Senator Jim Webb of Virginia looks at these numbers and in a speech on the Senate floor wondered out loud: “Either we have the most evil people on Earth living in the United States, or we are doing something dramatically wrong.” He has introduced a bill, which already has 19 co-sponsors including Republicans and Democrats (including the top three Republicans on the Judiciary Committee), that will answer that question. It sets up a national commission, the National Criminal Justice Commission, which will look at ways to reduce the prison population including rethinking drug policy. The chairman will be appointed by President Barack Obama who reportedly has called Webb twice to commend this effort.

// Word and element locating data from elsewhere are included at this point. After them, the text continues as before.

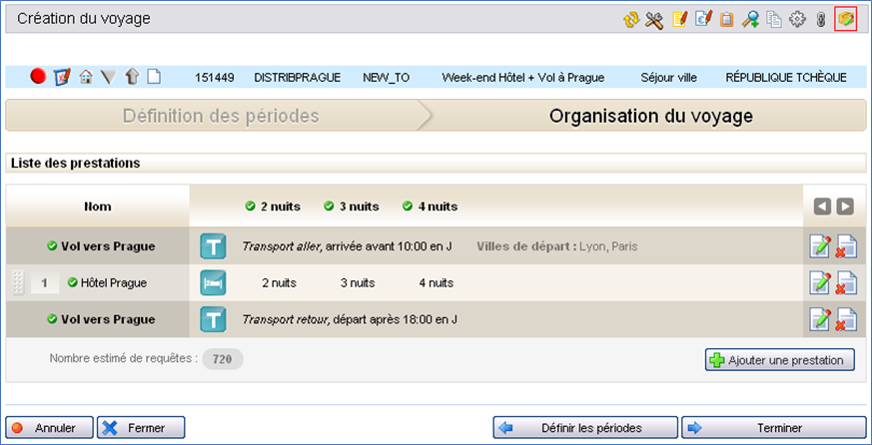Click the gray down triangle in info bar
This screenshot has width=872, height=445.
pos(109,77)
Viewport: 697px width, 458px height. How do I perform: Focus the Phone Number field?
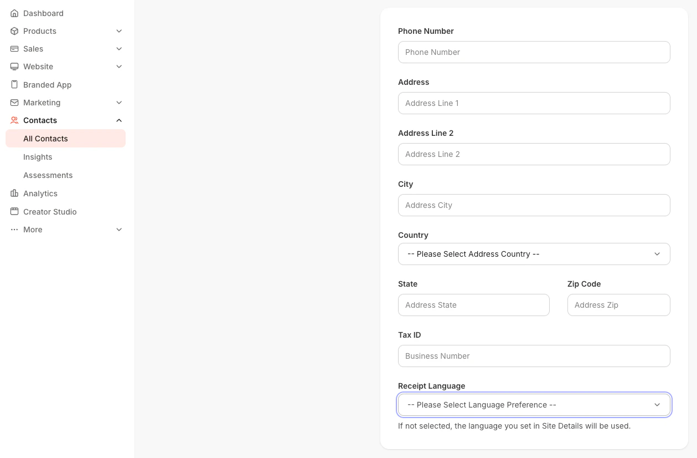click(534, 52)
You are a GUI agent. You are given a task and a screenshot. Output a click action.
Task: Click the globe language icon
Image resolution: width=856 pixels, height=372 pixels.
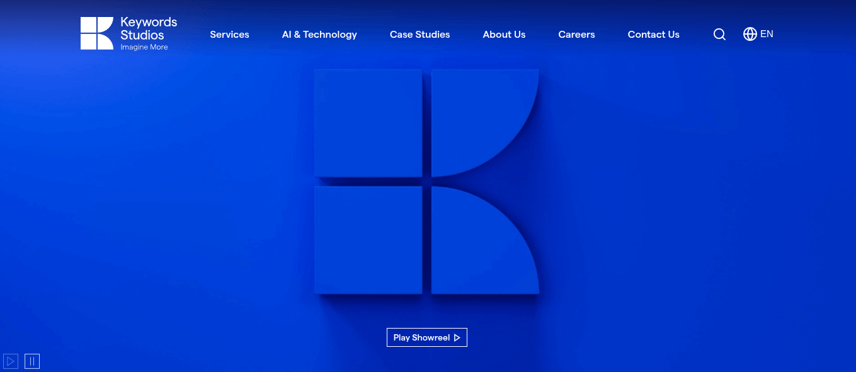(x=750, y=34)
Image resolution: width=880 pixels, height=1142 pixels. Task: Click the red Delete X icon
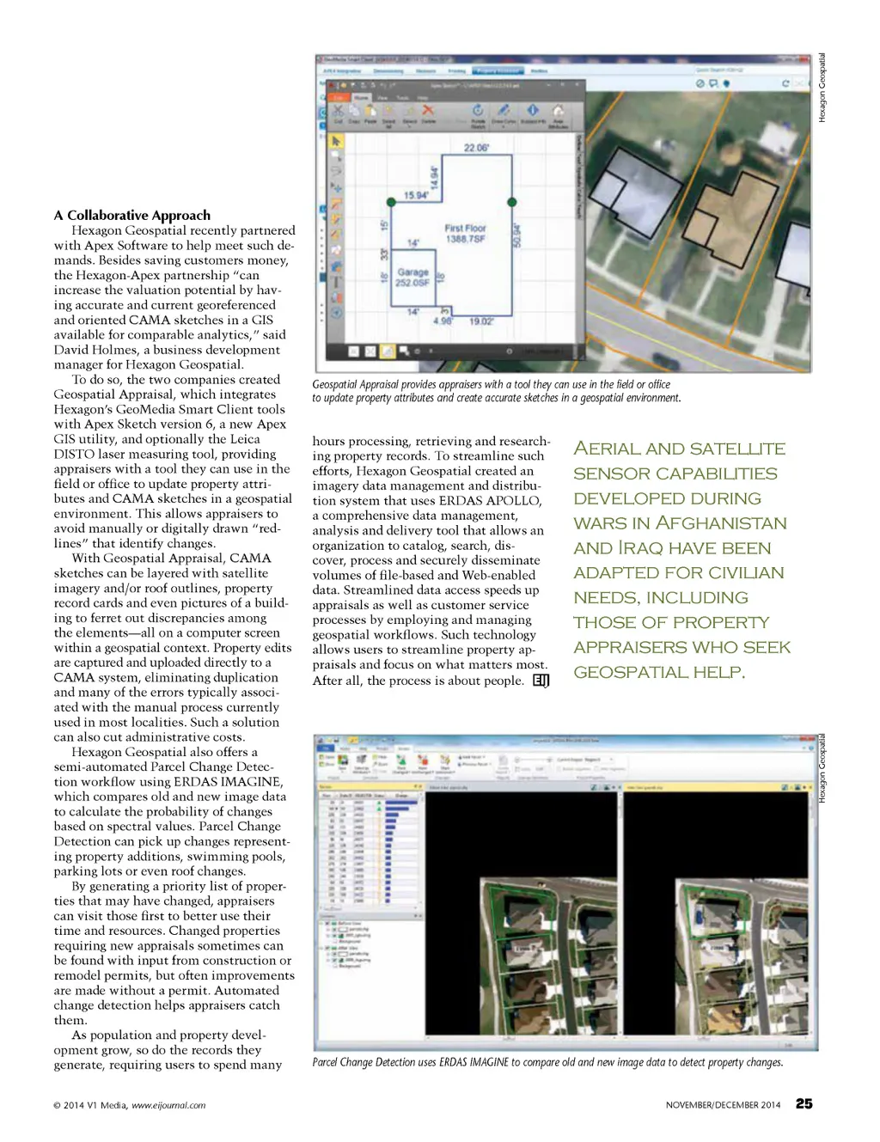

When Webb ran for the U.S. senate he raised the need for criminal justice reform during the campaign. Many told him it was a third rail of politics that would make his already improbable election impossible. But, Webb surprised the country and turned red state Virginia blue. At a meeting this week in Washington, DC attended by 70 advocates for criminal justice and drug policy reform his staff told us that this issue is a “passion for Senator Webb” that is of “deep importance” and that he has been concerned about “for decades.” Webb’s goal, they told us, was to see this bill “enacted this year.”